Juan Ramón Rallo Julián es Director del Observatorio de Coyuntura Económica del Instituto Juan de Mariana (España).
La muerte de Steve Jobs ha conmocionado al mundo entero, y es comprensible. Cuando una persona es la cabeza visible de tantos inventos que han transformado nuestras vidas de una manera tan inmediata y sustancial, es normal que nuestros lamentos transpiren gratitud por el revolucionado presente y melancolía por el futuro que hubiese podido ser y que ya no será.
Más allá de los homenajes y obituarios que individuos mucho más capacitados que yo puedan escribir, a mí la triste muerte del creador de Apple me suscita tres reflexiones sobre nuestro sistema económico y social.
La primera, todo el luto generalizado que estamos viviendo no es un luto por Steve Jobs como persona, sino sobre todo como personalidad: en concreto, como uno de los CEOs más exitosos de nuestra historia reciente (sólo comparable a Roberto Goizueta, Sam Walton, Warren Bufett o Bill Gates). Es curioso cómo nuestras sociedades, incluso aquellos sectores más abiertamente liberticidas, a la hora de la verdad no pueden más que rendirse a los logros de esos grandes empresarios convertidos en precoces multimillonarios que sólo pueden surgir y desarrollar su ingenio en un sistema de propiedad privada y libre competencia como el capitalismo. Jobs es idolatrado por haberse enriquecido masivamente o, lo que es lo mismo, por haber proporcionado a los consumidores bienes que ni siquiera sabían que necesitaban pero que han terminado por convertirse en elementos indispensables en su día a día. Ya lo decía Mises: “Todas las personas, por muy fanáticas que puedan ser en sus diatribas contra el capitalismo, implícitamente le rinden homenaje al clamar apasionadamente por los productos que crea”.

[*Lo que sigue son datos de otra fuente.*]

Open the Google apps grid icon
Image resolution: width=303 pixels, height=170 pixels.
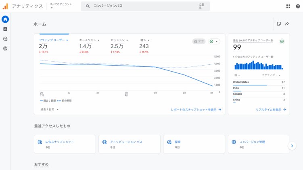(288, 6)
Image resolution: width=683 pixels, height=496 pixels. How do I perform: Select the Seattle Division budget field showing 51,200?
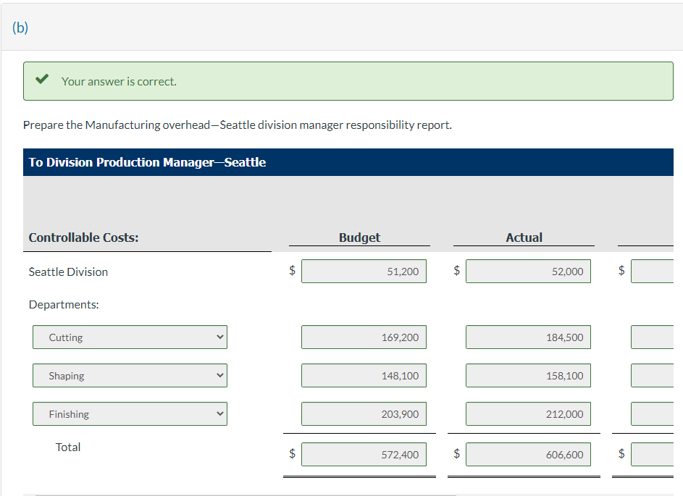[x=363, y=271]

La segunda, Jobs ha convertido a Apple en la compañía más valiosa del mundo, sólo comparable a Exxon Mobile. Su valor en bolsa oscila en torno a 350.000 millones de dólares: más que todas las empresas del Ibex 35 juntas. Es decir, los inversores esperan que Apple genere durante los próximos años más valor para los consumidores que todas las mayores empresas españolas juntas. Sorprende, acaso, que en esta nuestra época, en la que oímos continuas premoniciones sobre el agotamiento inexorable de los recursos naturales o reflexiones sobre que las empresas se enriquecen a costa de explotar al medio ambiente o a los trabajadores, una compañía dedicada al conocimiento y a la innovación, con menos de 47.000 trabajadores (la mitad que Exxon), pugne por ser la compañía con mayor capitalización del mundo. Ya lo dejó sentado Julian Simon: el último recurso, la última fuente de riqueza, es la inteligencia humana; la capacidad de generar planes, modelos de negocio y productos que satisfagan necesidades importantísimas del resto de agentes. De ninguna otra forma puede explicarse que se espere que esos 47.000 empleados de Apple generen más valor que los 1,2 millones de trabajadores que ocupan todas las compañías del Ibex.
Y la tercera, la espectacular evolución bursátil de Apple, asentada sobre la innovación continua y la explosión de las ventas de productos de muy elevada calidad, ilustra la decisiva importancia del ahorro personal para alcanzar una amplia sociedad de propietarios. Desde el regreso de Steve Jobs a Apple, el precio de sus acciones ha pasado de 4 a 375, esto es, se han apreciado un 9.300%. Si en lugar de adquirir productos de Apple, hubiésemos destinado nuestro dinero a volvernos accionistas de la empresa —es decir, en sumarnos al proyecto de Jobs, proporcionándole todavía más recursos económicos—, hoy nuestro patrimonio sería inmenso. Para que nos hagamos una idea: si en 1997, en lugar de adquirir un Apple Powerbook G3 250 por 5.700 dólares hubiésemos invertido en acciones de Apple, hoy tendríamos un patrimonio de 535.000 dólares. Tal vez algunos piensen que, en tal caso, Apple habría vendido menos productos, hubiese dispuesto de menos ingresos y no hubiera sido capaz de innovar tanto. Pero es al revés: Apple, y empresas como Apple, podrían haberse capitalizado mucho más, habrían dispuesto de trabajadores mucho mejor formados y habrían invertido a mucho más largo plazo, proporcionándonos innovaciones aún más increíbles.